What you should do: Copy out the lines below word for word, leaving the pictures out.

Given records:
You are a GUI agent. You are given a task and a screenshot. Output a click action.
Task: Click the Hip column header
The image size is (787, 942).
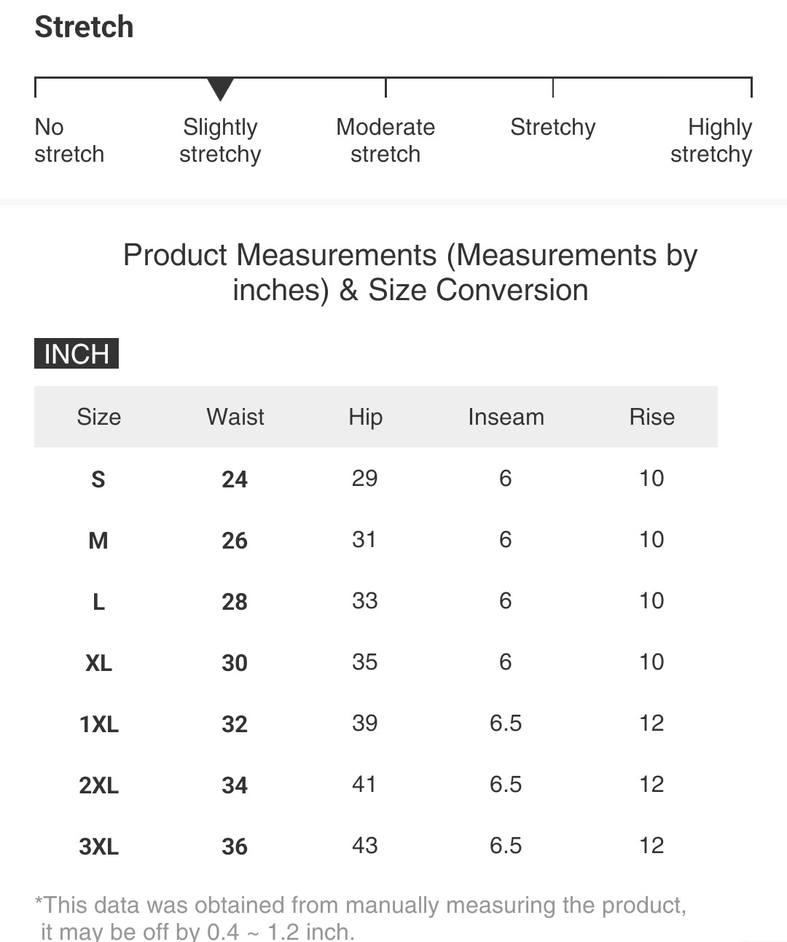click(365, 417)
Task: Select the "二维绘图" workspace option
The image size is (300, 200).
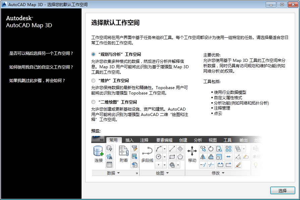Action: pos(93,102)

Problem solution:
You are a GUI agent. You are given a task and a screenshot. Output a click action.
Task: Click the Hip column header
The image size is (787, 942).
click(365, 417)
Task: Select the "二维绘图" workspace option
The image size is (300, 200).
Action: pos(93,102)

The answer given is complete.